Chapter Fourteen – Trade and International Treaty Arbitration

Further, Dr. Muigua has added a Chapter in the 4th Edition on Trade and Investments Treaty Arbitration. The chapter offers a critical discussion of trade and investments arbitration in the context of Africa. It also looks at the growth trends, challenges and prospects of investor state arbitration in the context of Africa. Notably, Africa has been lagging behind the rest of the world as far as trade and investments arbitration is concerned even as most developing world countries have been pushing for reforms in the 1965 Convention on the Settlement of Investment Disputes between States and Nationals of Other States (the ICSID Convention) system. The Chapter explores dispute resolution under African Continental Free Trade Area Agreement (“the AfCFTA”) and the various regional trade arrangements including COMESA, ECOWAS, EAC and SADC as alternatives to ICSID and other international commercial arbitration forums.

Chapter Fifteen – Contemporary Issues in Dispute Settlement

This chapter critically discusses the emerging issues and the trends in arbitration practice, across all the thematic areas of arbitration. The Constitution of Kenya enshrines the fundamental right of access to justice and mandates the state to ensure access to justice for all persons. Notably, the issues highlighted are neither limited to domestic arbitration nor international arbitration but also touch on other modes of access to justice.

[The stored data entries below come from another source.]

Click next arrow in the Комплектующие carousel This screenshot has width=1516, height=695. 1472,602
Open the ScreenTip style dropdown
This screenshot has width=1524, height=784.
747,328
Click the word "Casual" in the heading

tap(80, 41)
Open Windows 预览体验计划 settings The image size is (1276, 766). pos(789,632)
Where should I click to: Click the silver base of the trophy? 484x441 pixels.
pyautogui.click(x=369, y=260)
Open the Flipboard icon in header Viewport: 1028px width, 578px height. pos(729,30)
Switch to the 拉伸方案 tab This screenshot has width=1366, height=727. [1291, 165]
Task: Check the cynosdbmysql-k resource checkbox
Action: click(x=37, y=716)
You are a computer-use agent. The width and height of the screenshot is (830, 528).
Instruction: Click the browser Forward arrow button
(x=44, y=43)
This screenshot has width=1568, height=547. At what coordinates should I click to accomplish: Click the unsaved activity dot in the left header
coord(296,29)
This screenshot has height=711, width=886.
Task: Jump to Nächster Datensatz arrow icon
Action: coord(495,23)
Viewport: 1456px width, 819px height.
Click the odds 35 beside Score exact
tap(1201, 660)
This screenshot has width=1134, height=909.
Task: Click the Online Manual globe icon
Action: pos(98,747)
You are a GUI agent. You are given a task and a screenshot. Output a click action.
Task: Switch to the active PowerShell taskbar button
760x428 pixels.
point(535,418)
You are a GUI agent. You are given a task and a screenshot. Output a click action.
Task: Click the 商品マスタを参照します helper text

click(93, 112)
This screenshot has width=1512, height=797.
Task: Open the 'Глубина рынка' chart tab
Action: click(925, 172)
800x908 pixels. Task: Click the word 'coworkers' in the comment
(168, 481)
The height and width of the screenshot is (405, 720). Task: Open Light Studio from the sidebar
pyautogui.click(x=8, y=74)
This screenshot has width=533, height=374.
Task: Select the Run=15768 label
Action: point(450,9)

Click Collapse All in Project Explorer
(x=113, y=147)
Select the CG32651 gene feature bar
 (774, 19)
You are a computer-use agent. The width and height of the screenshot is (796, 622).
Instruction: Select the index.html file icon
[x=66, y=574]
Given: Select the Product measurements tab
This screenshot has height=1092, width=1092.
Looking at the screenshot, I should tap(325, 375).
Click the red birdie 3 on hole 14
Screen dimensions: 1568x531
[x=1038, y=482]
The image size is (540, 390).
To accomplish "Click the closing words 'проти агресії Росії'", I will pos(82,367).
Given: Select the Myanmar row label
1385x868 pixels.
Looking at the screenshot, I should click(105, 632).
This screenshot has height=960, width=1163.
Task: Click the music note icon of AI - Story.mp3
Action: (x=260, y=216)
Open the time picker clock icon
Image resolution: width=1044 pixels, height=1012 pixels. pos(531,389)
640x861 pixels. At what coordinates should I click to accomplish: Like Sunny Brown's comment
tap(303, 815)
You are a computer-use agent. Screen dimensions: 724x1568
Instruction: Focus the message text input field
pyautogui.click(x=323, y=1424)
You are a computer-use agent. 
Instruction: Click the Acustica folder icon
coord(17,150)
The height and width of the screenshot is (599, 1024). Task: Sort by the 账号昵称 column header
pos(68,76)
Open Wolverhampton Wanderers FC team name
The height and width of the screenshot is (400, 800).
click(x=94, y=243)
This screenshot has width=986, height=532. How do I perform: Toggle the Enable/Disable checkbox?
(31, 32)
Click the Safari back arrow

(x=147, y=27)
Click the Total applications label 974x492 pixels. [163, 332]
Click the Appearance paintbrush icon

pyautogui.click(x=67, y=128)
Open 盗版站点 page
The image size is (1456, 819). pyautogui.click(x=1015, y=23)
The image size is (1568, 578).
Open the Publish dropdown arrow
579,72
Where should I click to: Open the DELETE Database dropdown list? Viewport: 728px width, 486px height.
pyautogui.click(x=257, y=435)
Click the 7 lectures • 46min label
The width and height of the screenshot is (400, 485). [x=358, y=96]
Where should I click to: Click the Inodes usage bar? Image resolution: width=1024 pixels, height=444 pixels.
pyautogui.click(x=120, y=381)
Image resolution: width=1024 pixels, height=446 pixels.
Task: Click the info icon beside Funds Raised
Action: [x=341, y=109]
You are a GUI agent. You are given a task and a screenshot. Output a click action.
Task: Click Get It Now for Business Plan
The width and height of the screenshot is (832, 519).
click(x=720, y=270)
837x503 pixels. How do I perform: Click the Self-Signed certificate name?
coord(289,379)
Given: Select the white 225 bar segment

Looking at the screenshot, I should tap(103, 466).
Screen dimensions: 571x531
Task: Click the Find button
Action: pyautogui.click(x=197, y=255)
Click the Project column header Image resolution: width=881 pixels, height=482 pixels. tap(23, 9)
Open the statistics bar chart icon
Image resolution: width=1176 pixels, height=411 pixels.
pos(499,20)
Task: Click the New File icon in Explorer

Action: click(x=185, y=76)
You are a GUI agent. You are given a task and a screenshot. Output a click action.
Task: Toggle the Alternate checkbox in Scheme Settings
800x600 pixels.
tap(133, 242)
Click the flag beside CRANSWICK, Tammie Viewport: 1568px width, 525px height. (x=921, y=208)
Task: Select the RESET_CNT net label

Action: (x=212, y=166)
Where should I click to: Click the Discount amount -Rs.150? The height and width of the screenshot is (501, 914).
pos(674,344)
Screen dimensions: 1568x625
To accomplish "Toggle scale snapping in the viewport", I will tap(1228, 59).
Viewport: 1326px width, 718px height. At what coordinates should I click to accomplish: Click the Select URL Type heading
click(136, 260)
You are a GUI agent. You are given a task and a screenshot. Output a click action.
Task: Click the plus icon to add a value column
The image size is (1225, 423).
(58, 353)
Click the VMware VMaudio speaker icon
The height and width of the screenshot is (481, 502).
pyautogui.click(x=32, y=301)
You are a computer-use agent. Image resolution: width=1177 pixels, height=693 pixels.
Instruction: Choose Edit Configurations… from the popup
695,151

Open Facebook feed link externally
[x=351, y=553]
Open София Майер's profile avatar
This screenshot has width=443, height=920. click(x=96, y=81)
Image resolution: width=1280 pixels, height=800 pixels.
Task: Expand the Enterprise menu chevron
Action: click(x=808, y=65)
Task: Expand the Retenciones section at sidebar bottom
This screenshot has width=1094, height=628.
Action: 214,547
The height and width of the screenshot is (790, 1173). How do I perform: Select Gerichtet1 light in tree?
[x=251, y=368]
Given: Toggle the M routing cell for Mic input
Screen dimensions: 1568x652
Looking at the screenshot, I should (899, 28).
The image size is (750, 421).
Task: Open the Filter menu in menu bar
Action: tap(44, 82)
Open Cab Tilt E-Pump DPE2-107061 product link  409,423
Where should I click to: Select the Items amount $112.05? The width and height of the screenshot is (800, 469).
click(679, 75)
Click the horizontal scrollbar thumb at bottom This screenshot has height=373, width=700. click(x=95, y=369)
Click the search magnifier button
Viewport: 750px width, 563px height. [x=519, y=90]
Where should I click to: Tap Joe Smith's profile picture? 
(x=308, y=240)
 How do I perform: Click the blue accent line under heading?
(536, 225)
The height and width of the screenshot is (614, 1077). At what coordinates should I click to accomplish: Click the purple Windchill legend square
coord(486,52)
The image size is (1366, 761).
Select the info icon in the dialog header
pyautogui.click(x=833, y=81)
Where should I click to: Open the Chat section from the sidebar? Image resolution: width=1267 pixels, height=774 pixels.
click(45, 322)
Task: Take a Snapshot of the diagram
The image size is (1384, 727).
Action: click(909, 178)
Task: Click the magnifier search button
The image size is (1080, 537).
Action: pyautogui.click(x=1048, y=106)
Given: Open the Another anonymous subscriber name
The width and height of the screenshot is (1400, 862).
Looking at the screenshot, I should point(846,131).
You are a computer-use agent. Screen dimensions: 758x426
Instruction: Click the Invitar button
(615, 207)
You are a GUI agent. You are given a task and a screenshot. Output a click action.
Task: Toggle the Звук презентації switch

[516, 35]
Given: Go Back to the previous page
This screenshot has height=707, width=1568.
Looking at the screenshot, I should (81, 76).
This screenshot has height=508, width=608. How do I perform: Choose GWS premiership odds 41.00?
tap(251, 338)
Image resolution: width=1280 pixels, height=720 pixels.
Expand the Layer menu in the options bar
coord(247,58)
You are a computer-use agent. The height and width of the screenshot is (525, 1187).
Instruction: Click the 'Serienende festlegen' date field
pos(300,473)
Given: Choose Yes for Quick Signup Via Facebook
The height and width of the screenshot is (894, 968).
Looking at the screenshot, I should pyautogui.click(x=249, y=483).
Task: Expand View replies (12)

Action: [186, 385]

With the ever growing globalisation and international trade and investments, territorial boundaries have increasingly become irrelevant as far as businesses are concerned. However, it is noted that with the ever present commercial disputes, international arbitration has continued to play a critical role in their management.

Chapter Sixteen – Conclusion and Way Forward

Finally, Dr. Kariuki Muigua has added a conclusion and way forward chapter of the book. It notes that the book offers critical discussions around the current law and practice of both domestic and international arbitration in Kenya as well as investment treaty arbitration within the context of the African continent. The book heavily relies on current case law in Kenya in order to appreciate the current trends in the country as far as the relationship between domestic courts and practice of arbitration is concerned. It appeals to policy makers, arbitration practitioners and students who wish to pursue the dispute resolution sector more effectively and professionally to work towards achieving the recommendations in this book, both at personal levels and sectoral level.

News & Analysis

What is Carbon Markets?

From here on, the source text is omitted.